Il y a enfin le drame inhumain et atroce des enfants fruits du viol des esclaves par leurs maîtres. Cette pratique qui tend, heureusement à disparaitre, était très répandue dans le nord du pays où des femmes esclaves étaient considérées comme des objets de jouissance. Les enfants issus de ces relations ne bénéficient d’aucun droit à la paternité. D’ailleurs les revendications du mouvement abolitionniste IRA dirigé par l’activiste Birame Ould Abeid, mettent, exceptionnellement, l’accent sur cette atrocité vécue par les esclaves dans leur chair et dans leur sang.
Même s’il est quasi impossible d’établir des statistiques fiables permettant de mesurer l’ampleur du phénomène, vu l’épais voile de pudeur qui l’entoure, il n’empêche que selon Aziza Mint Muslim présidente du réseau des Organisations pour l’Assistance Sanitaire et Sociale du Tagant (ROASST), les enfants, vivant ce drame au quotidien, pourraient être estimés à plus de 3 % de la population mauritanienne.
« Nous avons recensé plus de 400 cas d’enfants sans état civil dans les seuls quartiers d’El Mina et Sebkha (des banlieues de Nouakchott). Ces enfants ont en commun l’absence d’une filiation les rattachant à un père connu. Cette opération sera généralisée dans les autres quartiers de Nouakchott et les autres villes de la Mauritanie. Notre objectif est d’établir une base de données fiable qui reflète fidèlement l’ampleur du phénomène et son impact » soutient Mint Muslim.
Les conséquences liées au refus ou à l’absence de paternité sont de plusieurs ordres. Les enfants victimes sont confrontés au problème de reconnaissance juridique. Ils naissent incognito et éprouvent toutes les difficultés à avoir des papiers d’état civil. Ils sont exposés à la délinquance, la toxicomanie, la prostitution, le grand banditisme et le crime organisé.
Selon M. Koita psychologue au CHE de Nouakchott, l’absence d’un père géniteur et protecteur a de lourdes conséquences psychiques.
« Certaines études ont confirmé des troubles sur le plan social, sexuel, moral et cognitif, liées à l’absence du père. D’ailleurs de nombreux enfants en conflit avec la loi en Mauritanie proviennent de cette catégorie » indique- t-il.

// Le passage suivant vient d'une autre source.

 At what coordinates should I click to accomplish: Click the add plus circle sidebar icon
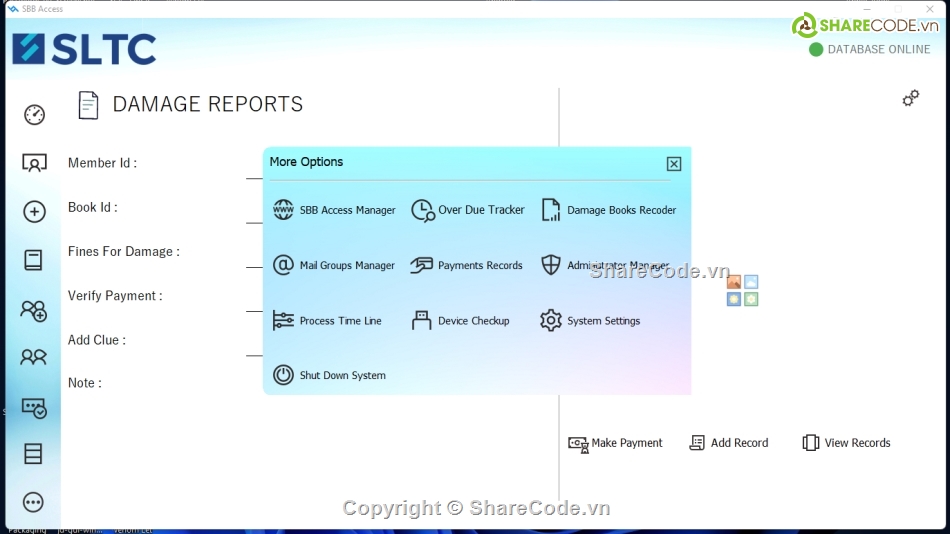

En effet, de nombreux délinquants qui écument les rues des grandes villes du pays sont issus de cette catégorie sociale sans repère. A Nouakchott et à Nouadhibou, il ne se passe pas un jour sans que des paisibles citoyens ne soient agressés. De sources proches du ministère mauritanien de la justice, actuellement plus de 80 enfants sont en situation de détention préventive ou incarcérés dans la prison des mineurs. Plus de 90% de ces enfants sont victimes de l’absence d’un père qui devait assurer leur protection et leur éducation.